On October 24, 2020, the Cardinal Secretary of State Pietro Parolin celebrated a Mass in memory of French Cardinal Jean-Louis Tauran (1943-2018), in Rome’s church of Sant’Apollinare, where the former President of the Pontifical Council for Inter-Religious Dialogue is buried.
In his homily, reported by “Vatican News,” the Vatican Secretary of State hailed “his personal stature and diplomatic finesse, seasoned by a fine spirit.” He admitted “nostalgia” for him who was his immediate superior for more than a decade, “exemplary teacher of whom I am in debt professionally and humanly.”

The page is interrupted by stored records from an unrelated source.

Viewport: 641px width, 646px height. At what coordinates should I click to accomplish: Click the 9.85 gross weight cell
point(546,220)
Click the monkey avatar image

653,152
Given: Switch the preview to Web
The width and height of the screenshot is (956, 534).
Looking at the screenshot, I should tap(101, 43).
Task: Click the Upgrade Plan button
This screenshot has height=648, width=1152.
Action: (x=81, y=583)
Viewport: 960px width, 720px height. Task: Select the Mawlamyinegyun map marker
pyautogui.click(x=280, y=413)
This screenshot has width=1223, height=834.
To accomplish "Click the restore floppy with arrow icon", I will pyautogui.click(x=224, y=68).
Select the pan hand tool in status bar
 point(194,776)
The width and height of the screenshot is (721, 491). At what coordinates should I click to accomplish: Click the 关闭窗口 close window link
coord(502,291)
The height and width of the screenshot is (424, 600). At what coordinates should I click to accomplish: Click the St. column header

Paying tribute to his courage in the sickness he lived “without being undeterred, without ever departing from his irony about himself and always abandoning himself confidently to the Will of God,” Cardinal Parolin also expressed his “hope to have a friend in Heaven who looks at us with wise affection infusing confidence in us.”
Finally, he hoped that the legacy of Cardinal Tauran,” who made of dialogue a motive of his life, founding his hope on Him who is the Way, the Truth and the Life (. . . ), will motivate us to be, in the difficult challenges we face on earth, witnesses of the hope that awaits us in Heaven.”
The Vatican Secretary of State had already celebrated a Mass in memory of the deceased Cardinal in Rome’s church of Saint Luis of the French, on December 5, 2018.
Cardinal Jean-Louis Tauran died at 75 on July 5, 2018, in the United States, after a long illness. He “marked profoundly the life of the universal Church,” wrote Pope Francis on July 6, 2018, the day after his death. “He was a listened to and appreciated adviser, in particular, thanks to the relations of trust and esteem he was able to establish with the Muslim world.” “I keep moving souvenir of this man of profound faith who served the Church of Christ courageously to the end despite the weight of his illness.”
Cardinal Tauran was born on April 5, 1943, in Bordeaux, France. Ordained priest in 1969, he entered the Holy See’s Diplomatic Service in 1975. In 1990, he was appointed Archbishop and became Secretary of the Church’s Public Affairs Council, which later became the Section for Relation with States of the Secretariat of State. John Paul II consecrated him Bishop in January 1991. He remained 13 years in the post of “Minister of Foreign Affairs.”
Pope John Paul II created him Cardinal in 2003 and appointed him Librarian and Archivist of the Holy Roman Church. In 2007, Pope Benedict entrusted to him the presidency of the Pontifical Council for Inter-Religious Dialogue.